Puri Witnesses ONGC-bp Deal to Boost Western Offshore Output
Synopsis
Key Takeaways
Union Petroleum Minister Hardeep Singh Puri on Thursday, 25 June 2026, witnessed the signing of a Technical Services Contract between India's Maharatna public sector energy company ONGC and global energy major bp, aimed at enhancing hydrocarbon production from fields in the Western Offshore Basin.
Context
The agreement marks a significant expansion of the ongoing ONGC-bp collaboration, extending it from Mumbai High — India's most storied offshore oilfield — to a broader set of fields across the Western Offshore Basin, one of India's most consequential hydrocarbon provinces. Minister Puri described the deal as one that 'will facilitate a wider deployment of advanced technologies, global technical expertise and best-in-class operating practices across some of India's most important mature hydrocarbon assets.'
The contract builds on an earlier Technical Services Contract signed by the two companies for Mumbai High in February 2025, which was the first formal framework for this partnership. According to the minister's post, during the first year of that collaboration, the two companies 'successfully moderated production decline and delivered growth through optimization of existing wells, enhanced surveillance and focused reservoir, well and facility-management initiatives.'
Policy Backdrop
India's Western Offshore Basin contains several mature producing fields that have faced natural production decline over decades. Arresting that decline and squeezing additional output from existing reservoirs has been a consistent priority for successive Indian governments, given the country's heavy dependence on crude oil imports.

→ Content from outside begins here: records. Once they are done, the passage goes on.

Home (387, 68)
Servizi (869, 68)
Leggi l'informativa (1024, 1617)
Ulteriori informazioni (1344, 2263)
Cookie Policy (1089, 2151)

Successive administrations have pursued technology-transfer and technical services arrangements with international energy majors as a cost-effective alternative to fresh exploration in frontier acreage. The ONGC-bp framework fits squarely within this policy lineage, leveraging bp's global reservoir-management and enhanced-recovery expertise alongside ONGC's operational footprint and subsurface data. Minister Puri linked the initiative explicitly to the goal of 'reducing our import bills and achieving energy self-sufficiency under the leadership of PM Sh Narendra Modi.'
Stakeholders and Impact
ONGC, as India's largest upstream oil and gas producer, stands to benefit most directly: even modest improvements in recovery rates across mature Western Offshore fields can translate into meaningful incremental output at the national level. For bp, the expanded contract deepens its footprint in Indian upstream operations at a time when global majors are actively seeking growth opportunities in emerging-market basins.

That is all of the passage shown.